By Michael D. ShawJanuary 15, 2018 @ Health News Digest
One of the main promises of the Affordable Care Act (Obamacare) was that it would get a lot more people insured. So, how successful has it been in achieving this goal? As you might expect, with any large government program, answers to such questions are not exactly straightforward. In 2015, analyses from Rand Corporation and Goldman Sachs appeared—utilizing different methodologies—and obtained somewhat different results.
Another complicating factor is that in 2013, the Census Bureau made a significant change in how it estimates the number of people who lack insurance, likely understating the results, compared to earlier years. We do know that a goodly number of those newly insured went directly to Medicaid or CHIP (Children’s Health Insurance Program).
But even if you believe the most rosy assessments of the program’s success, problems also emerged:
1. Premiums are increasing.
2. Deductibles are increasing.
3. Many co-ops have failed (expensively so), and insurers are leaving certain markets.
4. Obamacare skeptics claim that by expanding the Medicaid rolls, and with fewer doctors accepting Medicaid, emergency room wait times have gotten longer.
Kimberly Amadeo, President, World Money Watch, describes what’s wrong with Obamacare.
Occasionally lost in the shuffle is the fact that for decades, most people have been able to secure group insurance plans through their employers. Of course, the quality and affordability of these plans has a lot to do with one’s “group.” In general, large groups tend to offer more variety, and better plans—often with lower rates.
But, what about those who are self-employed, or who have businesses too small to get attractive plans? Individual health insurance plans—even for those young and healthy—are hardly inexpensive. As it happens, back in the mid-1970s, I got insurance for my family via a so-called “trust” or group that was formed by an association of electronics manufacturers. So, rather than my small employer negotiating rates on its own, we were part of a group that included thousands of employees. Thus, I obtained excellent insurance at highly competitive rates.
However, a few years later, that all disappeared—presumably as a consequence of various provisions of ERISA, and related laws. My employer then had to shop the open market as its own group. The subsequent policy—while satisfactory—was more expensive, had a bigger deductible, and inferior benefits. I definitely missed that association group policy.
After nearly 40 years, such plans may be coming back. On January 4, the Department of Labor released a proposed rule that will allow workers to band together to receive health insurance. This rule comes in response to President Trump’s executive order 13813, entitled “Promoting Healthcare Choice and Competition Across the United States.” Among other things, the rule expands the definition of “employer,” to facilitate the formation of so-called association health plans.
Per the document: “The goal of the rulemaking is to expand access to affordable health coverage, especially among small employers and self-employed individuals, by removing undue restrictions on the establishment and maintenance of association health plans under ERISA.”

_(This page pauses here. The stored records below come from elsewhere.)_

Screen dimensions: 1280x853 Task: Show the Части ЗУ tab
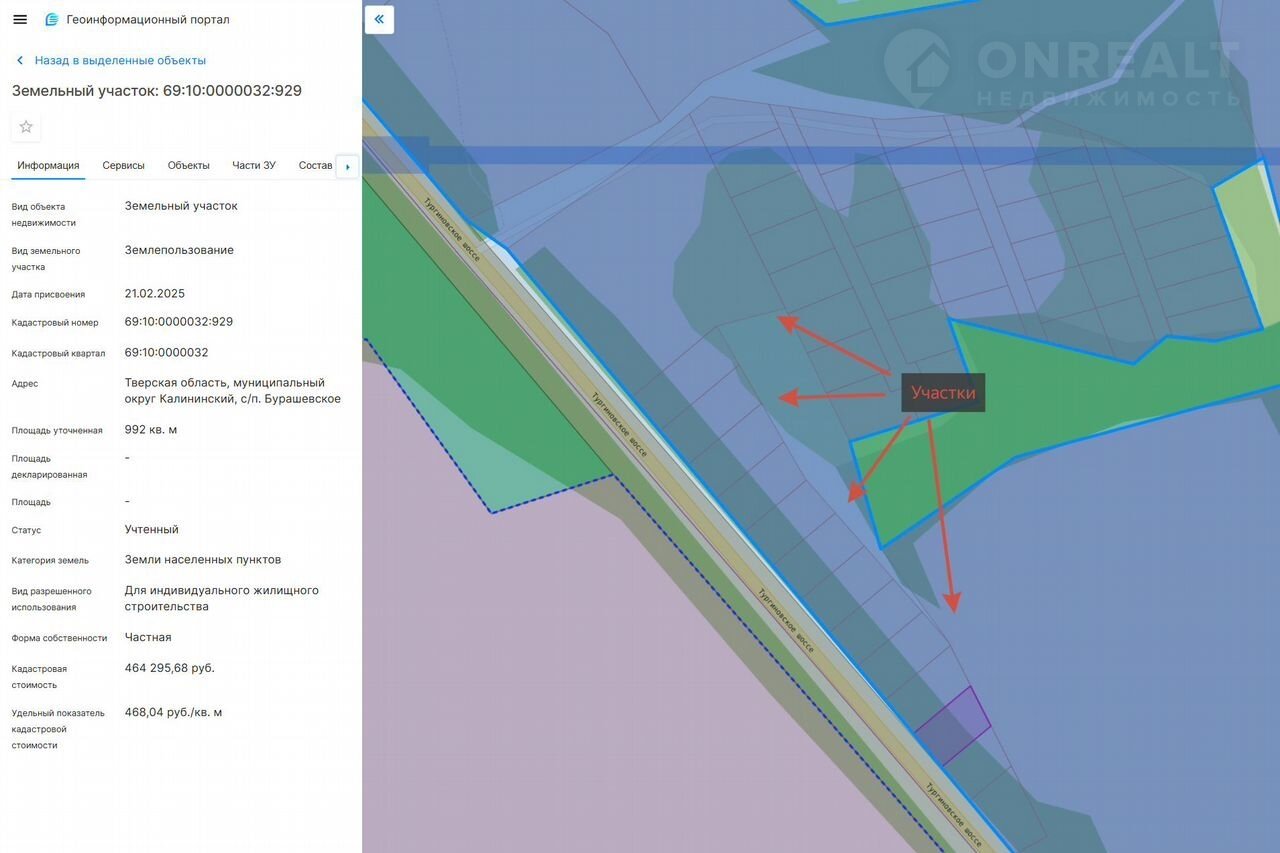pyautogui.click(x=254, y=166)
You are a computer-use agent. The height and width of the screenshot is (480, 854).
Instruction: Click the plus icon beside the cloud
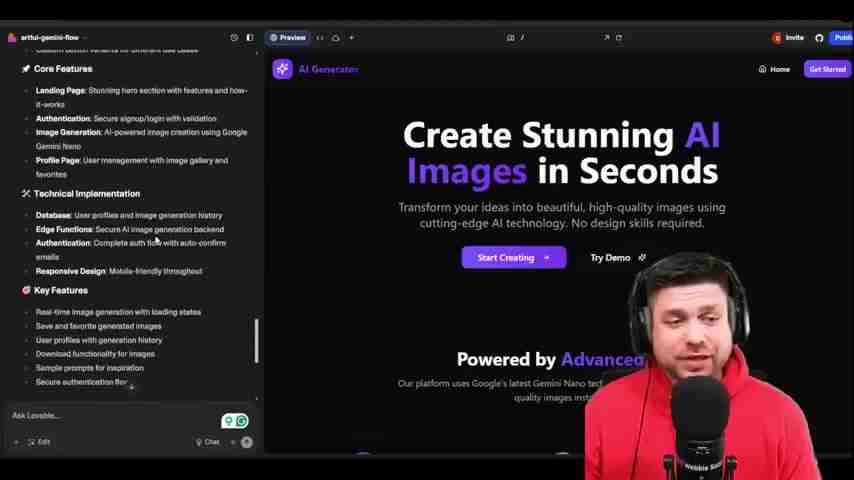tap(351, 38)
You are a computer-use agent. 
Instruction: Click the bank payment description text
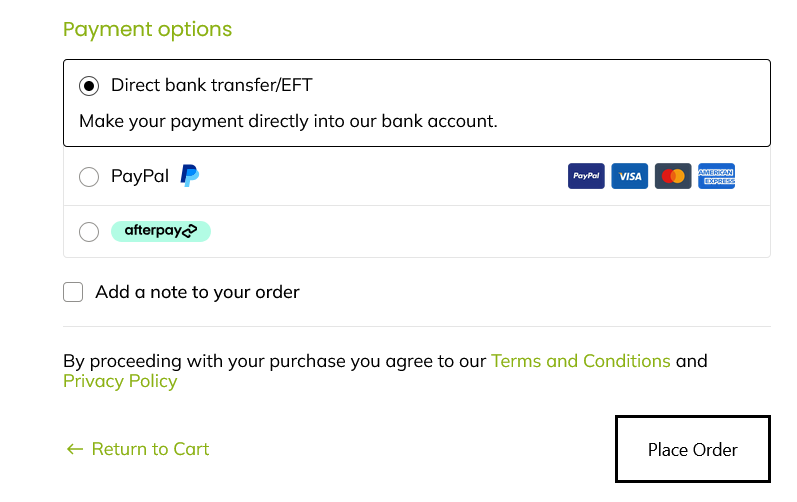coord(288,121)
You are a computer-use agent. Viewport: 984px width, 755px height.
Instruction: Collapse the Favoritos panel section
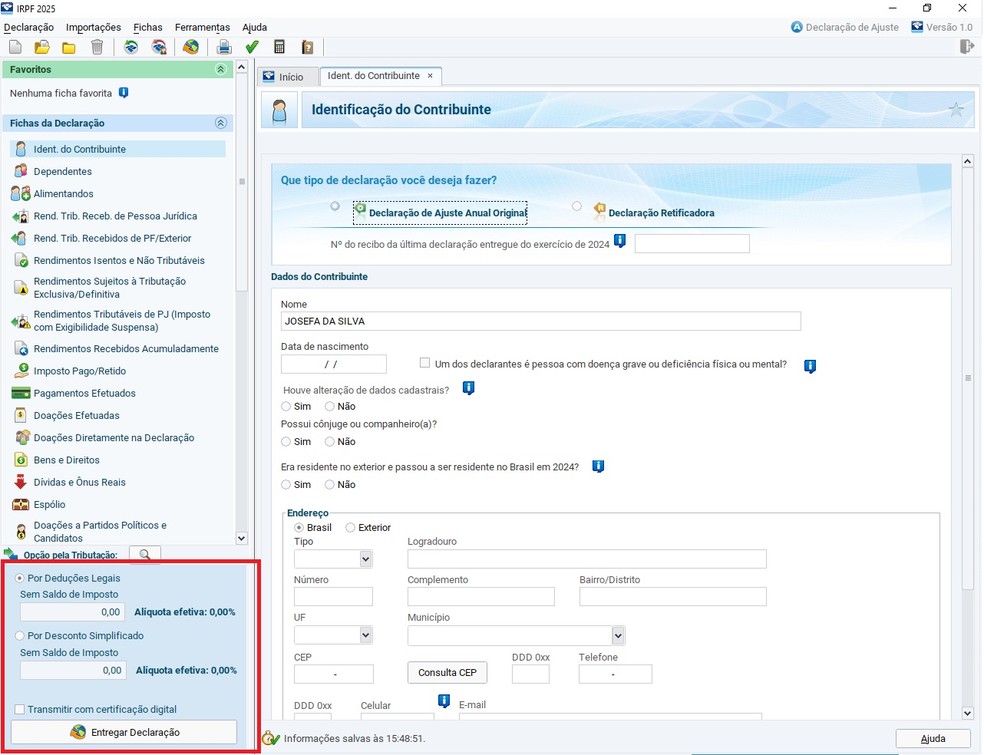[220, 70]
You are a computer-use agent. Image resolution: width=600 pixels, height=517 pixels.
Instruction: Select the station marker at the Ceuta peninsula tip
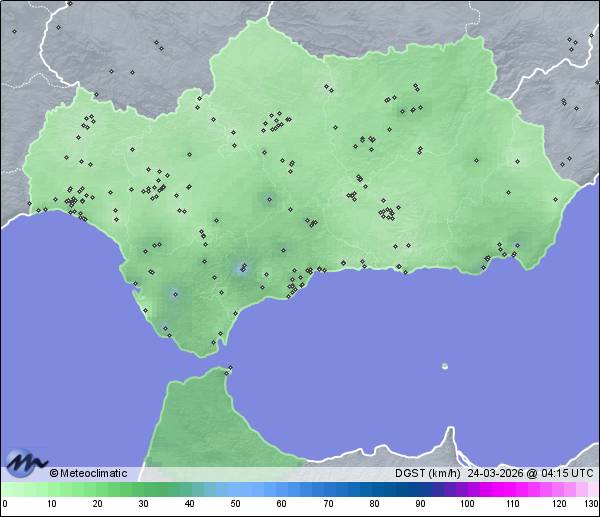click(231, 369)
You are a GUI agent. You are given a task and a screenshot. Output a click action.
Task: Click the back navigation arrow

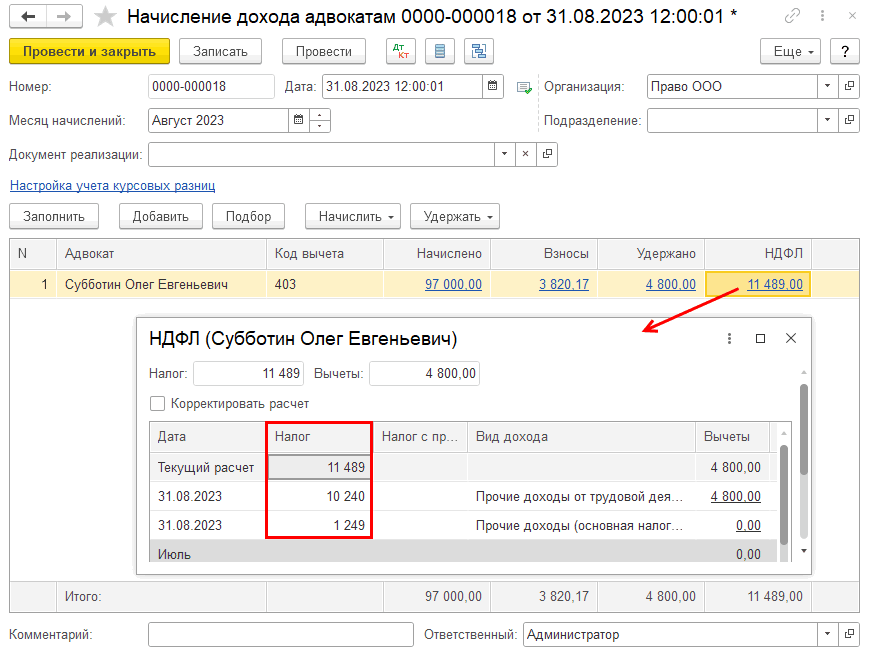(x=28, y=17)
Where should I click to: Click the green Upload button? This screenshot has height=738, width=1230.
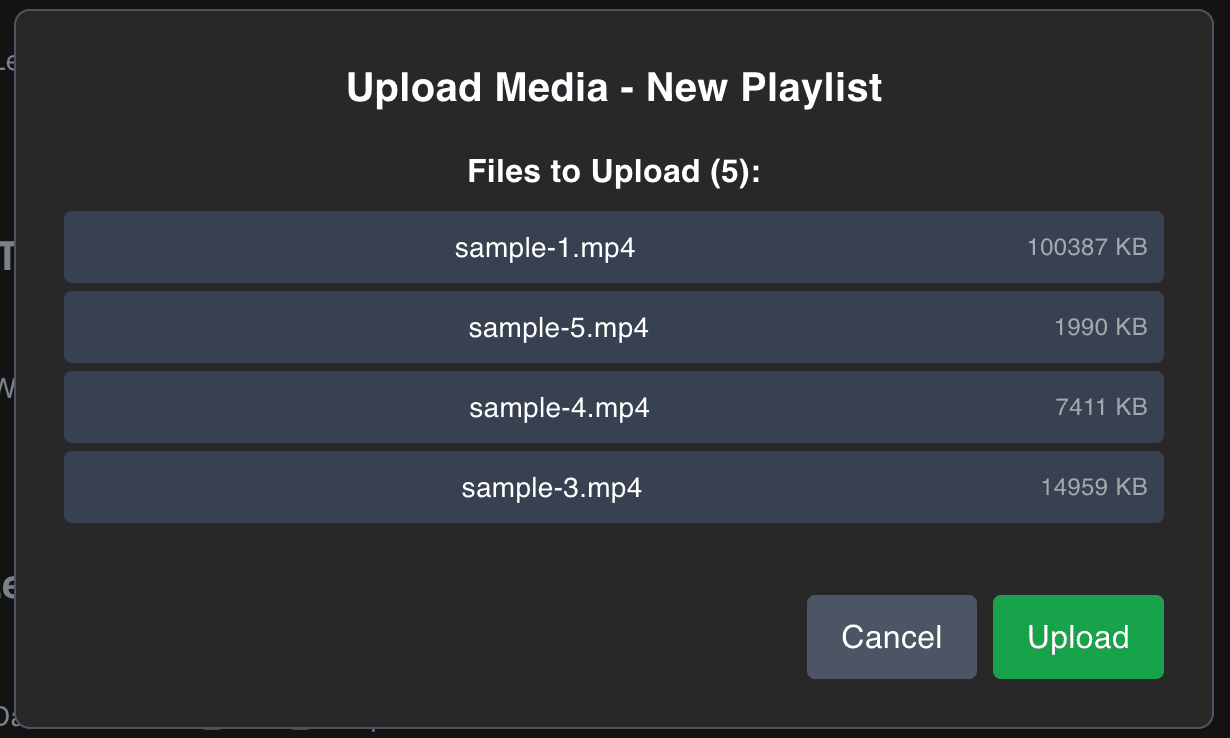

And, “[T]he regulation would allow employers to band together for the express purpose of offering health coverage if they either are: (1) in the same trade, industry, line of business, or profession; or (2) have a principal place of business within a region that does not exceed the boundaries of the same State or the same metropolitan area (even if the metropolitan area includes more than one State).”
This is widely interpreted as allowing the sale of health insurance to cross state lines—something that has been advocated for years.
Other provisions prohibit conditioning association membership on any health factor (health status, medical condition, claims experience, receipt of health care, medically history, genetic information, evidence of insurability, or disability) of an employee, former employee, or family member or beneficiary. The association must also comply with nondiscrimination rules that govern benefit eligibility (including enrollment, effective coverage dates, waiting periods, late or special enrollment, and eligibility for benefit packages) and premiums for group health plan coverage.
According to the Department of Labor’s covering news release…
“Up to 11 million Americans working for small businesses/sole proprietors and their families lack employer-sponsored insurance. These employees—and their families—would have an additional alternative through Small Business Health Plans (Association Health Plans). These plans would close the gap of uninsured without eliminating options available in the healthcare marketplace.”